The blocksdesign
package provides functionality for the construction
of nested or crossed block designs for general linear model treatment designs.
Block designs group experimental units into homogeneous blocks to provide maximum precision of estimation of treatment effects within blocks. The most basic type of block design is a complete randomized blocks design where each block contains one or more complete replicate sets of treatments. Complete randomized block designs estimate all treatment effects fully within individual blocks and are usually the best choice for small experiments. However, for large experiments, the variability within complete blocks can be large and then it may be beneficial to sub-divide each complete block into smaller more homogeneous incomplete blocks.
Block designs with a single level of nesting are widely used in practical research but sometimes for very large experiments a single set of nested blocks may still be too large to give good control of intra-block variability. In this situation, a second set of incomplete blocks can be nested within the first set to reduce the intra-block variability still further. This process of recursive nesting can be repeated as often as required until the bottom set of blocks is sufficiently small to give adequate control of intra-block variability.
Sometimes it can be advantageous to use a double blocking system in which one set of blocks, usually called row blocks, is crossed with a second set of blocks, usually called column blocks. Double blocking systems can be valuable for controlling block effects in two dimensions simultaneously.
The blocksdesign
package provides functionality for the construction of general
multi-level block designs with nested or crossed blocks
for any feasible depth of nesting. The design algorithm proceeds recursively with each nested set of
blocks optimized conditionally within the levels of each preceding
set of blocks. The analysis of incomplete block designs is complex but the availability
of modern computers and modern software, for example the R mixed model
software package lme4
(Bates et. al. 2014), makes the analysis of any feasible
nested block designs with any depth of nesting practicable.
The blocksdesign
package has two design functions:
i) blocks
: This is a simple recursive function for nested block designs for unstructured treatment sets.

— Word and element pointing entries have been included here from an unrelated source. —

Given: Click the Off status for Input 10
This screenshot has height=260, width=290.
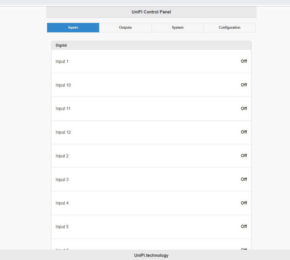Looking at the screenshot, I should coord(244,85).
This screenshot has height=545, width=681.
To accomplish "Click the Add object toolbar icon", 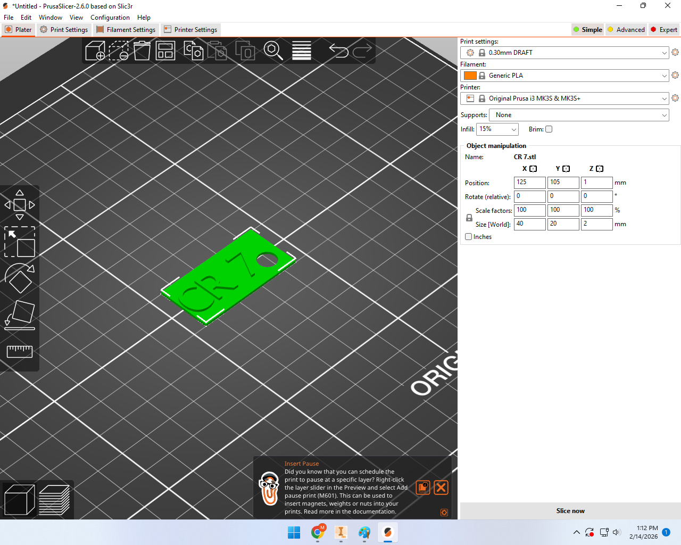I will [x=95, y=51].
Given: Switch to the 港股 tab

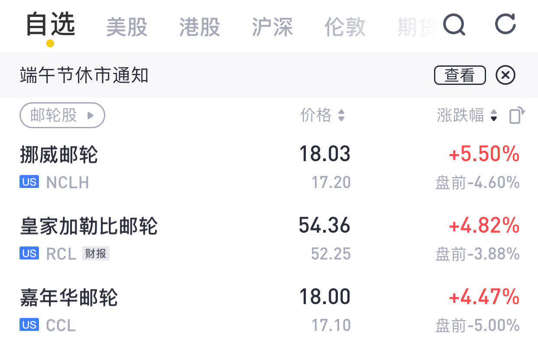Looking at the screenshot, I should (x=200, y=27).
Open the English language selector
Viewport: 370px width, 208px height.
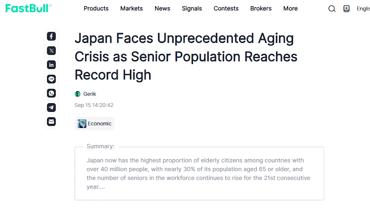point(363,9)
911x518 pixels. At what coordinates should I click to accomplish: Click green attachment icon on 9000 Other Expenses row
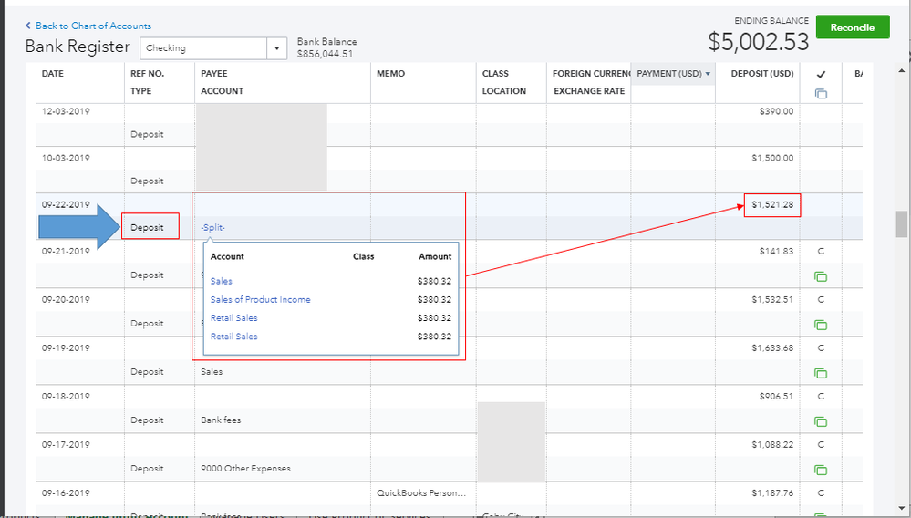tap(821, 470)
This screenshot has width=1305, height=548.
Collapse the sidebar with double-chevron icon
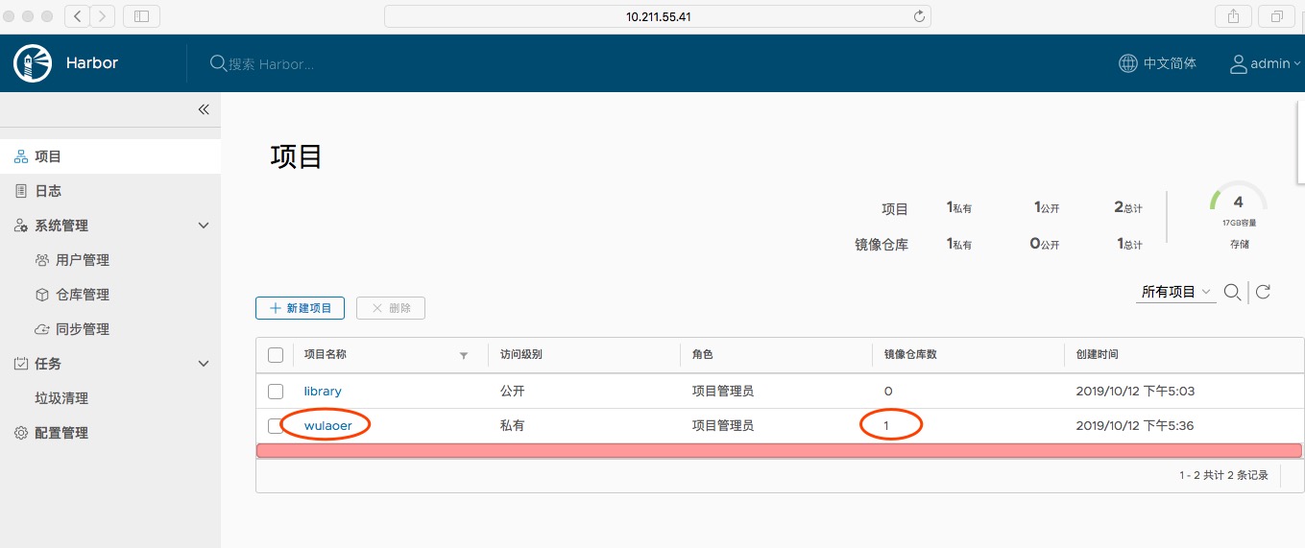click(x=204, y=109)
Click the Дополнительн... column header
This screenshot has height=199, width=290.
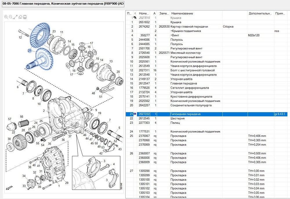pyautogui.click(x=260, y=13)
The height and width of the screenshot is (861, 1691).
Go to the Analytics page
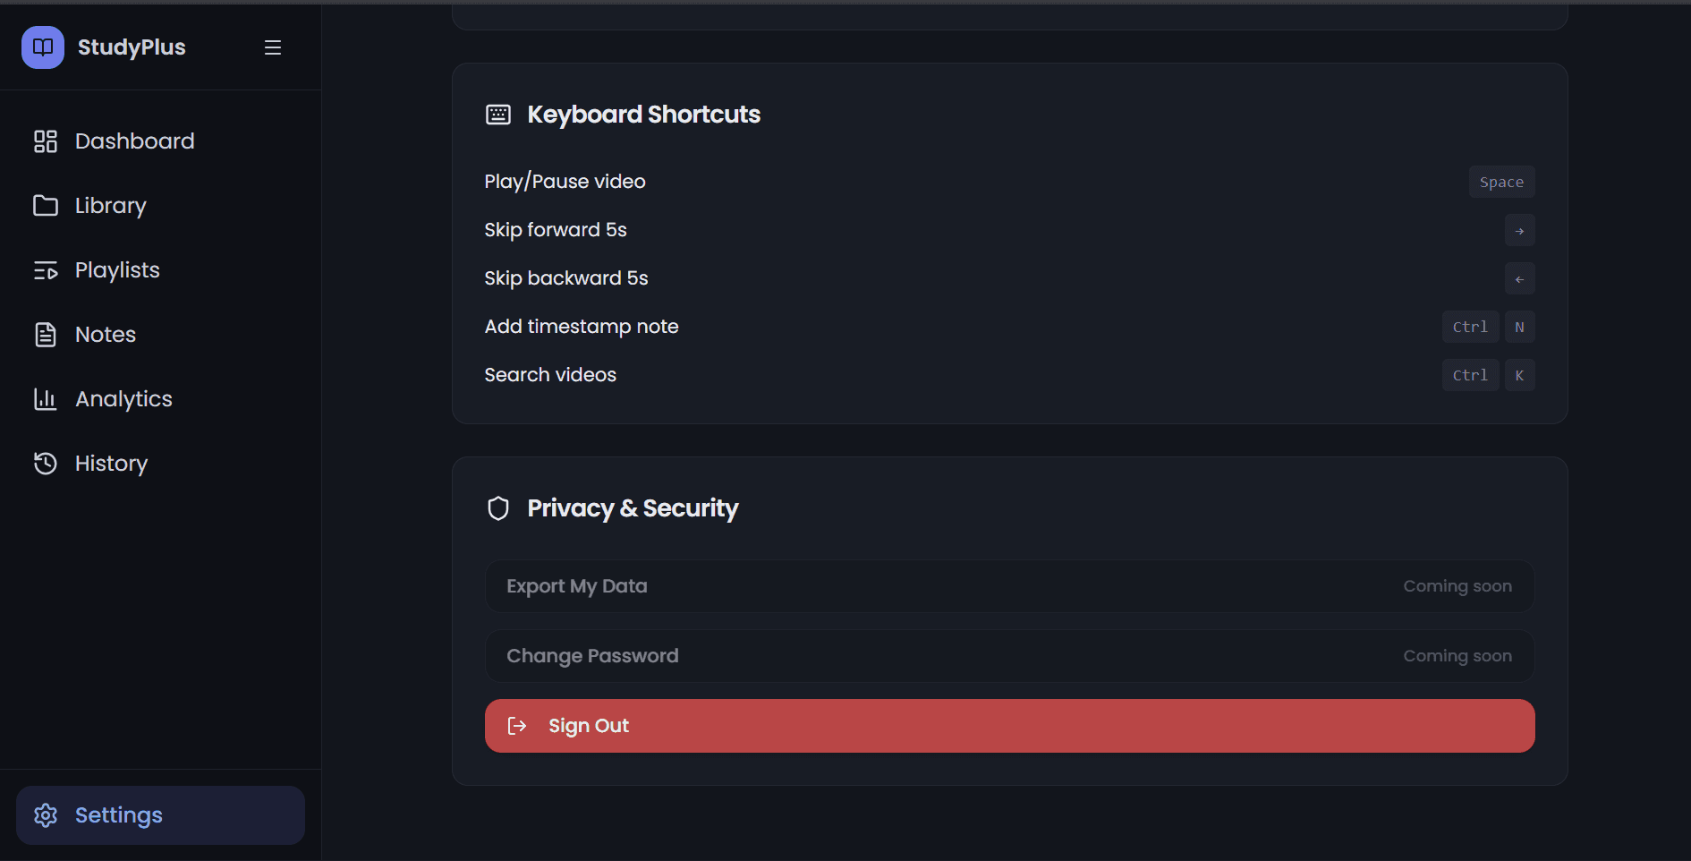[x=123, y=399]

The function generates designs for treatments with arbitrary levels of replication and with arbitrary depth of nesting
where each successive set of blocks is optimized within the levels of each preceding set of blocks using conditional D-optimality.
Special block designs such as lattice designs or latin or Trojan square designs are constructed algebraically.
The outputs from the blocks
function include a data frame showing the allocation of treatments to blocks for each plot of the design and a
table showing the achieved D- and A-efficiency factors for each set of nested blocks together with A-efficiency upper bounds, where available.
A plan showing the allocation of treatments to blocks in the bottom level of the design is also included in the output.
i) design
: This is a general purpose function for unstructured or general qualitative or quantitative
factorial treatment sets. The function first finds a D-optimal or near D-optimal treatment design of the required size, possibly a simple
unstructured treatment set. The function then finds a D-optimal or near D-optimal block design for that treatment design based on a set of
defined block factors, if present. The blocks design
algorithm builds the blocks design by sequentially adding
blocks
factors where each block factor is optimized conditional on all previous block factors. Sequential optimization allows the
blocking factors to be fitted in order of importance with the largest and most important blocks fitted first and the smaller and less important
blocks fitted subsequently. If there are no defined bock factors, the algorithm assumes a completely randomised treatment design.
The outputs include a data frame of the block and treatment factors for each plot and a table showing the achieved D-efficiency
factors for each set of nested or crossed blocks. Fractional factorial efficiency factors based on
the generalized variance of the complete factorial design are also shown (see the design
documentation for more details)
BATES D., MAECHLER M., BOLKER B., WALKER S. (2015). Fitting Linear Mixed-Effects Models Using lme4. Journal of Statistical Software, 67(1), 1-48. doi:10.18637/jss.v067.i01.